▶ _What to work on_
Recast the lines of the records below as a Markdown table with the columns "Row" and "Line", numbering each line and omitting any blank lines.

▶ _Extracted information_
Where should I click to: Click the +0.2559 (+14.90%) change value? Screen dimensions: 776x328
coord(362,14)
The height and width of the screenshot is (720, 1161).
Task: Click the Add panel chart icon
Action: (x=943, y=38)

▶ _Finished exercise_
| Row | Line |
|---|---|
| 1 | Where should I click to: Click the +0.2559 (+14.90%) change value? Screen dimensions: 776x328 |
| 2 | coord(362,14) |
| 3 | The height and width of the screenshot is (720, 1161). |
| 4 | Task: Click the Add panel chart icon |
| 5 | Action: (x=943, y=38) |